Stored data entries
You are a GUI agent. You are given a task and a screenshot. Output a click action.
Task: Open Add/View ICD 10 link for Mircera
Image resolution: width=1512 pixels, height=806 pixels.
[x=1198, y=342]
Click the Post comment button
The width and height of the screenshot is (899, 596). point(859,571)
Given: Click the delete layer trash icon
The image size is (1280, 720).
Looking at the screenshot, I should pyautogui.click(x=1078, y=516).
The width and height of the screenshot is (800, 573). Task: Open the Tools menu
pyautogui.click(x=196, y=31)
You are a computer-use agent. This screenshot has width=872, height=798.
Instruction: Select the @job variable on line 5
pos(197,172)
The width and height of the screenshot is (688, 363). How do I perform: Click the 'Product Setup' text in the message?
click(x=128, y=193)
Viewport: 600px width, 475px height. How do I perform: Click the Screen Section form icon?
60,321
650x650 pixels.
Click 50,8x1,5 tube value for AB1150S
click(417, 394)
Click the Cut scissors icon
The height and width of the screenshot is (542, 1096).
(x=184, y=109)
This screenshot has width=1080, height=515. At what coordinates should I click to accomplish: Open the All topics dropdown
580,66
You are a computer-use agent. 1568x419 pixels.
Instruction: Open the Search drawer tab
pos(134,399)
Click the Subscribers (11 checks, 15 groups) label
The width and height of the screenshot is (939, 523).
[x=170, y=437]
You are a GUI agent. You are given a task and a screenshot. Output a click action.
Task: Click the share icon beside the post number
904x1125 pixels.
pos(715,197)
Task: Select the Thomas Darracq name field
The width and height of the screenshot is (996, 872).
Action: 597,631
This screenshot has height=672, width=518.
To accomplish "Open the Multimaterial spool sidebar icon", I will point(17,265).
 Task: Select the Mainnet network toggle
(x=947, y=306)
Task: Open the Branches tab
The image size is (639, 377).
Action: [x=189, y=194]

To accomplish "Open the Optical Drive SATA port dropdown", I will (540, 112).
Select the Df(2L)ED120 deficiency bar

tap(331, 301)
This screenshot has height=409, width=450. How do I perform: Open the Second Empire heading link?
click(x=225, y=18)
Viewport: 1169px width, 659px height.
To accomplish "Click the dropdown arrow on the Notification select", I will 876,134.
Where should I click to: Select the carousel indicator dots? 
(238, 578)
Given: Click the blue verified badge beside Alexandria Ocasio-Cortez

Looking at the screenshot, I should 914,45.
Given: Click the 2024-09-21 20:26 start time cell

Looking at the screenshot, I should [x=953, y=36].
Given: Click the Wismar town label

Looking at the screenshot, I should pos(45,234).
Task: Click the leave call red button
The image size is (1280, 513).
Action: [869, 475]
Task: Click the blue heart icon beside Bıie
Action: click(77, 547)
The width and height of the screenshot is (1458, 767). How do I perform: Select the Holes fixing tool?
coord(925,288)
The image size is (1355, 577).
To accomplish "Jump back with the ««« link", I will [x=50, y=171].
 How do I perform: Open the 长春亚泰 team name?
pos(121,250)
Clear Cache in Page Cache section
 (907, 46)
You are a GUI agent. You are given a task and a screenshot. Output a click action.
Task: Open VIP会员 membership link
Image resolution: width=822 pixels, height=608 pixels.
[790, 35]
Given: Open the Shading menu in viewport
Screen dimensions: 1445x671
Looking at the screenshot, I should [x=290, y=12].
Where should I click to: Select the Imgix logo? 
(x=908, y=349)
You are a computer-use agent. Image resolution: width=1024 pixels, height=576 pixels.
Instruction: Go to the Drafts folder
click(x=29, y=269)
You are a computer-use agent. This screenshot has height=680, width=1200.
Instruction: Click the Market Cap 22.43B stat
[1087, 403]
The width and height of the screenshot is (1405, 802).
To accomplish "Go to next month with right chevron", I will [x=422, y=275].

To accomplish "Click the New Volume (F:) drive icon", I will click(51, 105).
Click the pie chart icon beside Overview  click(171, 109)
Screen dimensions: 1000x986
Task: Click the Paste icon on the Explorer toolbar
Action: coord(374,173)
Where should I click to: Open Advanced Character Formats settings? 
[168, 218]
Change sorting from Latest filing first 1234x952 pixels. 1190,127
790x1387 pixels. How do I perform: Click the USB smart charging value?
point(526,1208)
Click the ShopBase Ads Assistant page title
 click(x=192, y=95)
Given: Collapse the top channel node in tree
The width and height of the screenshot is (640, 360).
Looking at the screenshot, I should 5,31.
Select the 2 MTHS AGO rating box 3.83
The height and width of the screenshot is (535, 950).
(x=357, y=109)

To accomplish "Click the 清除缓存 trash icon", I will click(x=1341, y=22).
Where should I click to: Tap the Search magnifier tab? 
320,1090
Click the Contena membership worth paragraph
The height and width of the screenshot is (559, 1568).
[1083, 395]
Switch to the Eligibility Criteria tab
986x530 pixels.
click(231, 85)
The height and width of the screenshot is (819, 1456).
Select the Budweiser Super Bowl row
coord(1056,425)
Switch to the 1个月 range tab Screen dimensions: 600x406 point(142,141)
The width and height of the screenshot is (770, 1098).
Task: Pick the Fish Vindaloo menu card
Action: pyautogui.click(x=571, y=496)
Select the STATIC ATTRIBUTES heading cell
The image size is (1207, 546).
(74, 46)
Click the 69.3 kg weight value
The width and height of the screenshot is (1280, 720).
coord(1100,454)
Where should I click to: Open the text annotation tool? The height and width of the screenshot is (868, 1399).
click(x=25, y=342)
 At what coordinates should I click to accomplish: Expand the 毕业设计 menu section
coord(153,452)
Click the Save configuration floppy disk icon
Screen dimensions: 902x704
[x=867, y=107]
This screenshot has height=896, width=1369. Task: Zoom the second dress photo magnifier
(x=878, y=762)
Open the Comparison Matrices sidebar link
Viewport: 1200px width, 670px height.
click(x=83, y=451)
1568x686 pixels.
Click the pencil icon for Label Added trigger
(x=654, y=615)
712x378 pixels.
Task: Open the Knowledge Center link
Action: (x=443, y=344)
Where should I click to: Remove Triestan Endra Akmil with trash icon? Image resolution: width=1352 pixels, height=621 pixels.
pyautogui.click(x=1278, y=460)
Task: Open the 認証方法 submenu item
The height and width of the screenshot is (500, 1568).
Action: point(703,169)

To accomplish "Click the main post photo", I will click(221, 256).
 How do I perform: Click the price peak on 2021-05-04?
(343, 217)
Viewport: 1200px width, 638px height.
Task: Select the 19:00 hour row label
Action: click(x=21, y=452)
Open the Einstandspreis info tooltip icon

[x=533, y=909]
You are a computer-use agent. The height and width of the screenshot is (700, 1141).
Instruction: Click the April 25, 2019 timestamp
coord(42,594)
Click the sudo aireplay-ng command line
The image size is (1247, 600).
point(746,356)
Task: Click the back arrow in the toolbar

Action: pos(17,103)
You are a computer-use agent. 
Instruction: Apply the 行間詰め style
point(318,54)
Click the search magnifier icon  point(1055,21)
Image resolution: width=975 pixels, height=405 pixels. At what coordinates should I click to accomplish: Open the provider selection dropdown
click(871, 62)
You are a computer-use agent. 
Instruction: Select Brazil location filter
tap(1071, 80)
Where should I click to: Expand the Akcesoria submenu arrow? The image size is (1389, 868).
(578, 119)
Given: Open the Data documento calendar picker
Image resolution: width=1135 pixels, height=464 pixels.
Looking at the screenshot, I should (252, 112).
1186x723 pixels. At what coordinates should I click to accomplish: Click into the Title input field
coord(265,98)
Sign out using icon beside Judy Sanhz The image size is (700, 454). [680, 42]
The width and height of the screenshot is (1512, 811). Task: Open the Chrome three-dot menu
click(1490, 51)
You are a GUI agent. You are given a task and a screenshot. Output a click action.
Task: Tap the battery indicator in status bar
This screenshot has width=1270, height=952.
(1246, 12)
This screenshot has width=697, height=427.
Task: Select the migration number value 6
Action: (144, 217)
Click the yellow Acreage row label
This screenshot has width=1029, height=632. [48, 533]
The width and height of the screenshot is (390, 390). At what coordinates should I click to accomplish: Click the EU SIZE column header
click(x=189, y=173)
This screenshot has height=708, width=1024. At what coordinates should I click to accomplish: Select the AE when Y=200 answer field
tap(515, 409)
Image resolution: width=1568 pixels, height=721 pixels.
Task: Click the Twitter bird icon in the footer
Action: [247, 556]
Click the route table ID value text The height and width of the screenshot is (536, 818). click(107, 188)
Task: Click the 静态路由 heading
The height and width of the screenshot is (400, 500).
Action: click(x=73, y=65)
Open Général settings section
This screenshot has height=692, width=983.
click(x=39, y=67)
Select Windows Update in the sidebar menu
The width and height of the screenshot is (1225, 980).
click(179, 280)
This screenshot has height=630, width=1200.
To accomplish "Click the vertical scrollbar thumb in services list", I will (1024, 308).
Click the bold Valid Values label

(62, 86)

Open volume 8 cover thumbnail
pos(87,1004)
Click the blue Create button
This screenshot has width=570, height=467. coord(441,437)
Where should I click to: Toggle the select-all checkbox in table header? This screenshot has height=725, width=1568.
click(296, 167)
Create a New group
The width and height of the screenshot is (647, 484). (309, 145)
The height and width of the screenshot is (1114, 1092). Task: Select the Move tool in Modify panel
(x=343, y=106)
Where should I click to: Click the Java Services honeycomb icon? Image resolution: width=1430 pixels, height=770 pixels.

→ **TASK DETAILS**
Wherever a line of the records above contains the string "membership", copy that line out.

→ **EXERCISE ANSWER**
Task: Open VIP会员 membership link
Click the Contena membership worth paragraph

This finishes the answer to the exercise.